Par Élisabeth Doineau, Sénatrice, rapporteure générale du budget de la Sécurité sociale

Au moment où j’écris ces lignes, le Gouvernement vient de tomber pour la deuxième fois en moins d’un an, et certains appellent à « bloquer tout ». Les alertes répétées sur l’état financier du pays et les efforts proposés par François Bayrou ont manifestement suscité colère et réaction des élus comme de nos concitoyens.

J’ignore si la dramatisation est la meilleure manière d’aborder le sujet. Pour ma part, je me bornerai à un constat arithmétique. Il n’est pas irréaliste d’imaginer que d’ici par exemple une vingtaine d’années, la France ait une dette publique de 150 points de PIB (contre 115 points de PIB aujourd’hui), avec un taux d’intérêt moyen de 5 %. Elle paierait alors à ses créanciers une charge d’intérêt sur cette dette de 7,5 points de PIB (contre 2,5 % aujourd’hui). Or, au-delà d’un certain seuil, qu’on situe habituellement entre 5 % et 10 % du PIB, les économies à réaliser pour payer les créanciers deviennent insupportables, et l’État fait faillite.

Une partie de la difficulté vient du fait que pour éviter qu’une telle situation se produise, possiblement dans plusieurs décennies (mais nous sommes déjà en zone de risque), nous devons réaliser à moyen terme, donc sur une période relativement brève, un effort financier considérable.

Nous devons donc tous – responsables politiques et citoyens – être lucides et penser à la France que nous voulons en 2050 et au-delà ; à la France que nous voulons léguer à nos enfants et petits-enfants.

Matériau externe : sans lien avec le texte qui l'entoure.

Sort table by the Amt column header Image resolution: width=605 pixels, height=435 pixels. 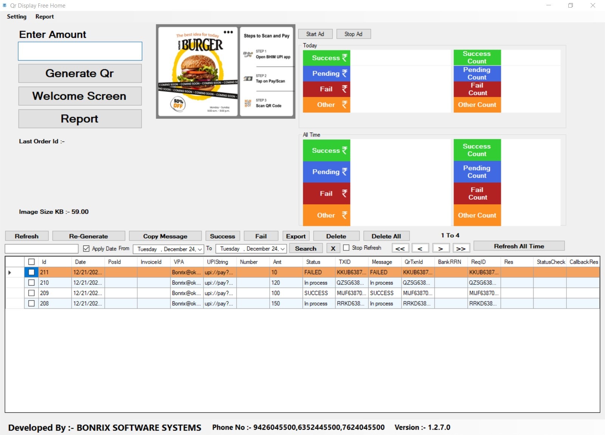(x=277, y=262)
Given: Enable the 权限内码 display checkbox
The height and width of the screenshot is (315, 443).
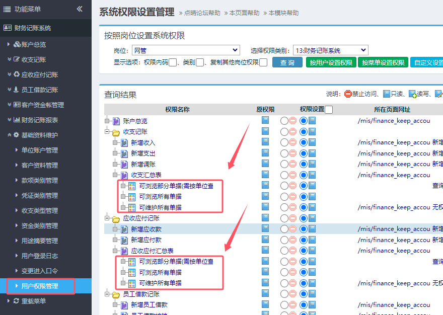Looking at the screenshot, I should click(x=173, y=63).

A cela s’ajoute que la sécurité sociale, qui se finance à court terme sur les marchés financiers, risque une crise de liquidité à brève échéance. En 2020, lors de la crise sanitaire, les marchés ont refusé de lui prêter une partie des sommes demandés, beaucoup plus importantes que d’habitude, et il a fallu mettre en place en urgence un mécanisme de financement reposant sur la Caisse des dépôts afin qu’elle puisse continuer à payer les prestations. Compte tenu de l’ampleur de ses déficits prévisionnels, il faut rapidement prévoir un nouveau transfert de dette à la Caisse d’amortissement de la dette sociale (Cades), qui se finance à moyen terme sur les marchés financiers – ce qui, pour ne pas décrédibiliser la Cades, implique une trajectoire crédible de retour à l’équilibre.

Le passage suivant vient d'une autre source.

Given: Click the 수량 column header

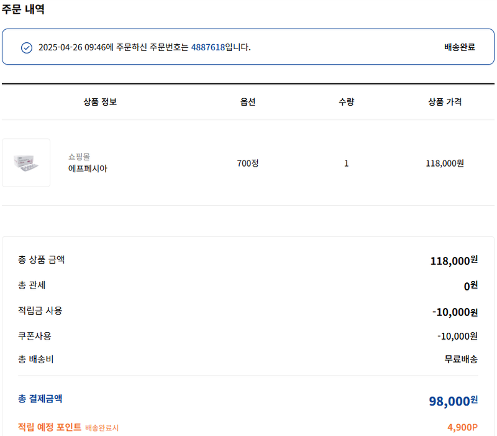Looking at the screenshot, I should coord(346,102).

Il est vrai que le déficit de la sécurité sociale, qui selon le Gouvernement passerait de 15,3 milliards d’euros en 2024 à 24,8 milliards d’euros en 2029, est en partie conventionnel. On pourrait retenir le périmètre de la totalité des administrations de sécurité sociale, et considérer que la « sphère sociale » est proche de l’équilibre. On pourrait, à l’inverse – c’est la thèse du « déficit caché » du système de retraite –, considérer que les contributions de l’État aux régimes de retraites qu’il équilibre ne sont pas de « vraies recettes », et que la sécurité sociale est encore plus déficitaire qu’annoncé.

Il faut en fait considérer les administrations publiques dans leur ensemble. L’effort ne pouvant porter sur le seul État, il doit nécessairement impliquer la sécurité sociale. Si l’on s’appuie sur les prévisions de croissance du Gouvernement, ramener le déficit public sous 3 points de PIB en 2029 implique de prendre des mesures d’environ 155 milliards d’euros sur les dépenses et les recettes. Pour ramener la sécurité sociale à l’équilibre à cette même échéance, ce qui était l’objectif du Gouvernement, l’effort représente environ 40 milliards d’euros, soit un quart du total. Il ne s’agit pas d’un effort démesuré, alors que la sécurité sociale englobe 40 % des dépenses publiques.

Les mesures à prendre pour ramener la sécurité sociale à l’équilibre en 2029 peuvent donc être estimées à environ 10 milliards d’euros par an.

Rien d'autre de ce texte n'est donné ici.